Kamis 23 Jul 2020 21:00 WIB

Sewindu, Abdurrahman Wahid Center Gelar Pemeran Seni Virtual

Pameran dikemas dengan menggabungkan instalasi arsitektural dan animasi karikatural.

Rep: Muhyiddin/ Red: Ratna Puspita
Tangkapan layar pameran seni rupa virtual berjudul Virtue (Kebajikan).
Foto: Youtube AWCPH UI
Tangkapan layar pameran seni rupa virtual berjudul Virtue (Kebajikan).

REPUBLIKA.CO.ID, JAKARTA -- Abdurrahman Wahid Center for Peace and Humanities Universitas Indonesia (AWCPH UI) menyelenggarakan pameran seni rupa virtual berjudul Virtue (Kebajikan). Pameran ini digelar memperingati Sewindu (delapan tahun) lahirnya lembaga yang membawa nama besar KH Abdurrahman Wahid (Gus Dur) tersebut. 

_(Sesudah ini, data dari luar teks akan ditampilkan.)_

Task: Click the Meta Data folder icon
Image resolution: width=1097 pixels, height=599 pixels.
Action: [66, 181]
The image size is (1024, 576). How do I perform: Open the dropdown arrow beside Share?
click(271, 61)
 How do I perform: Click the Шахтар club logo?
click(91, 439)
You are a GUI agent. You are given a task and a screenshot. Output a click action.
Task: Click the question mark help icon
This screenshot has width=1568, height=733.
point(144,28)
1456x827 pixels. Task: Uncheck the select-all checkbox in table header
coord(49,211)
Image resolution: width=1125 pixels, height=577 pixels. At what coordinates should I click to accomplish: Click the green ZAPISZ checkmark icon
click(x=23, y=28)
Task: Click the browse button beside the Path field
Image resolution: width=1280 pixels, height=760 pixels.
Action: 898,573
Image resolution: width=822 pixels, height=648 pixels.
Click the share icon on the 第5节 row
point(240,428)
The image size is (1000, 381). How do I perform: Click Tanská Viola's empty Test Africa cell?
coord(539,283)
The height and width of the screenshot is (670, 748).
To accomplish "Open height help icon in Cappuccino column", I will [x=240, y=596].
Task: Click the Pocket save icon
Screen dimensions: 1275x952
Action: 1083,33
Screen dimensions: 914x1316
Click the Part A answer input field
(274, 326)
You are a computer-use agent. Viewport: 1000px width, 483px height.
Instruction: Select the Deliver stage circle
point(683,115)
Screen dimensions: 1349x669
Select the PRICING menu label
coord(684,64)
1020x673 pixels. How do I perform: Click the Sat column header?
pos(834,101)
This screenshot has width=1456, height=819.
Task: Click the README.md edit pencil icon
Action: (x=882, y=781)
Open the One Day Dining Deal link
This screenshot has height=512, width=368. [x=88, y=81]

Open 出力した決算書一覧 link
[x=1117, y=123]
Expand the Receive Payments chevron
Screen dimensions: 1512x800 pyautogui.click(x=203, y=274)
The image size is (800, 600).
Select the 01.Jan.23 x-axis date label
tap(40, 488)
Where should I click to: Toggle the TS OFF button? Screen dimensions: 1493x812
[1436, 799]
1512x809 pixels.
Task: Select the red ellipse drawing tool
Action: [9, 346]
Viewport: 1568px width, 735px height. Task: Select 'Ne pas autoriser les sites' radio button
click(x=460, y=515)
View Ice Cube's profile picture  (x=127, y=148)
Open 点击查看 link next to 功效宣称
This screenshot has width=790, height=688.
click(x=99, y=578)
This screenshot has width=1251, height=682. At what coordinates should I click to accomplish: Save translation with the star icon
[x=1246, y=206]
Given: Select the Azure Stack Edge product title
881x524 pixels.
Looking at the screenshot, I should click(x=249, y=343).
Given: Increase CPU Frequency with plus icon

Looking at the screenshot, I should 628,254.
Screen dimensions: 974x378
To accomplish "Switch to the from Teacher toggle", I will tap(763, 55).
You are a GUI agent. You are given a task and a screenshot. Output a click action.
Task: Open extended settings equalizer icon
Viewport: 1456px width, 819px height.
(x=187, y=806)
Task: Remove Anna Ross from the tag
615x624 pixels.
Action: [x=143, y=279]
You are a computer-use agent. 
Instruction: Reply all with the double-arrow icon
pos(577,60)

Selain untuk perayaan ulang tahun lembaga, pameran tersebut sekaligus sebagai respons terhadap wabah virus corona Covid 19. Pameran dibuka oleh Ibu Shinta Nuriyah Abdurrahman Wahid. Pameran ini telah berlangsung sejak 18 Juli 2020 dan telah ditonton oleh lebih 1.000 orang.

Baca Juga

Dalam siaran pers yang diterima Republikaco.id, Kamis (23/7), Ibu Shinta Nuriyah menyampaikan pandangannya bahwa seni dapat mengasah kepekaan hati, meningkatkan kualitas kemanusiaan dan kreativitas kita yang amat dibutuhkan di tengah krisis akibat wabah atau pandemi. 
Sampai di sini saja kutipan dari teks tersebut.